Em S. João da Madeira, o ambientalista Paulo Magalhães defendeu o reconhecimento jurídico do sistema terreste como património comum da humanidade
Depois de ter sido interrompido devido à pandemia, o ciclo de conferências Pensar Futuro, promovido pelo Município, regressou este último sábado, em formato online, com transmissão nas plataformas Zoom e Facebook.
O jurista, investigador e ambientalista Paulo Magalhães foi o convidado para esta sessão – transmitida a partir da Casa da Criatividade – ao longo da qual foi feita uma reflexão em torno da necessidade de um estatuto jurídico para o clima. Aliás, Paulo Magalhães é o diretor-geral da Casa Comum da Humanidade, uma associação internacional com sede na Universidade do Porto (UP), que propõe uma nova construção jurídica global baseada nos novos conhecimentos sobre o funcionamento do sistema terrestre.
“Estamos um bocadinho a nadar na maionese”, avisa o ambientalista
Em S. João da Madeira, o também professor da Faculdade de Direito da UP começou por avisar que “na questão ambiental, sobretudo na questão do clima, que é a questão ambiental social, “estamos um bocadinho a nadar na maionese”. Em seu entender, “estamos a tentar remediar uma situação sem a querer alterar [verdadeiramente]. Há aqui um problema estrutural e tudo o que façamos sem ser mexer na estrutura são arranjos”. Paulo Magalhães disse mesmo que “não é com esquemas de menos emissões de CO2 que a gente vai lá chegar”.
Na sua opinião, “a nossa Casa Comum não é o Planeta, mas sim um sistema terrestre a funcionar em bom estado”. Trata-se de “condições biogeofísicas”, que não existem nos outros planetas e que se não forem reconhecidas pelo Direito o quanto antes estão em risco. “O essencial deste Planeta é invisível para o Direito e ao ser invisível para o Direito é invisível para a Economia e para as sociedades humanas”, sendo, na sua ótica, aqui que reside o perigo.
Neste momento, continua-se “a olhar e a conceber o Planeta do ponto de vista jurídico como um [mero] território”, o que não pode acontecer por muitos mais anos. Paulo Magalhães chamou a atenção para que, se não houver uma mudança de visão, “o Planeta vai continuar com o sistema terrestre a funcionar de outra forma, mas que isto provavelmente não nos será favorável [à espécie humana]”.

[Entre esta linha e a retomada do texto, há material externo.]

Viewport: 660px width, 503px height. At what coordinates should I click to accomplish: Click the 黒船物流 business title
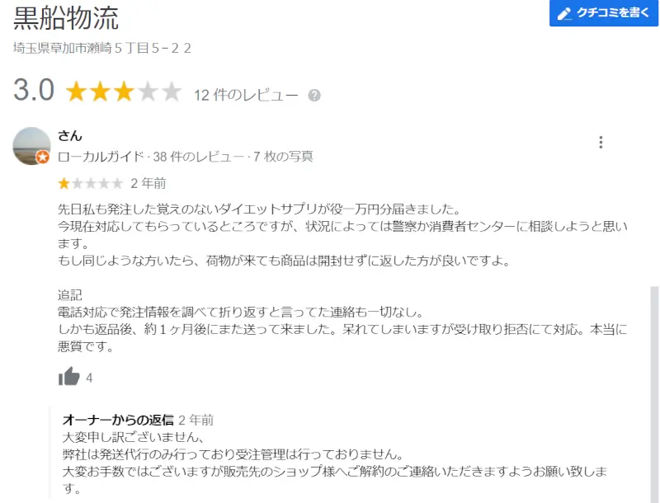pyautogui.click(x=66, y=18)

Associação pretende que ONU reconheça o sistema terrestre como Património Imaterial Natural da Humanidade
A Causa Comum da Humanidade eleva a noção jurídica de “condomínio” a um nível planetário, envolvendo cientistas, juristas, economistas e órgãos de soberania. Esta associação coordenada por Paulo Magalhães pretende que a Organização das Nações Unidas (ONU) reconheça o sistema terrestre como Património Imaterial Natural da Humanidade e que os Estados, de modo articulado, trabalhem no controlo do espaço de segurança ambiental e na construção de indicadores científicos que avaliem, global e continuamente, o sistema terrestre.

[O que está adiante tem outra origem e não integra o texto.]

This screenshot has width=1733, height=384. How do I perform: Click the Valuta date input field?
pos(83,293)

De acordo com o investigador, “o grande passo é mesmo aceitar que temos um bem comum sem fronteiras, que é intangível e por isso não é ameaçador da soberania”. “O primeiro objeto da governança global devia ser o sistema terrestre, o ‘software’ comum. Não estamos a falar de território, mas de bens intangíveis, de emissões que circulam, de ciclos biogeofísicos, que não são territórios”, reforçou a ideia.
Na sociedade atual, “o que conta para a economia depende do que considerarmos que tem valor. Se dissermos que o que tem valor são os serviços intangíveis que as florestas prestam e os ecossistemas, ‘caramba’, pomos a economia a recuperar ecossistemas”. Para “mudar isto tem de se ter por detrás um suporte jurídico que é a condição básica para qualquer ação humana coletiva”. Mas, segundo o ambientalista, “como o comum não existe andamos a enganar uns aos outros, a fazer de conta que vamos reduzir as emissões”.
“Só que como é que andamos há 30 anos a tentar reduzir as emissões e [mesmo assim] não conseguimos?”, deixou no ar a questão.
Pensar Futuro com Alexandre Quintanilha este sábado
No próximo dia 6 de março, pelas 17h00, é a vez de Alexandre Quintanilha participar como convidado do ciclo de conferências Pensar Futuro também também com transmissão online.
Caberá a este deputado à Assembleia da República, onde preside à Comissão de Educação e Ciência, fechar a edição iniciada em 2020, em parceria com Lisboa – Capital Verde Europeia, e que tem como tema o Ambiente.
Note-se que, mesmo no formato digital, as sessões mantêm uma das suas vertentes principais que é a possibilidade de o público colocar questões, agora à distância. Já o mesmo aconteceu na conferência dada pelo jurista Paulo Magalhães este último sábado.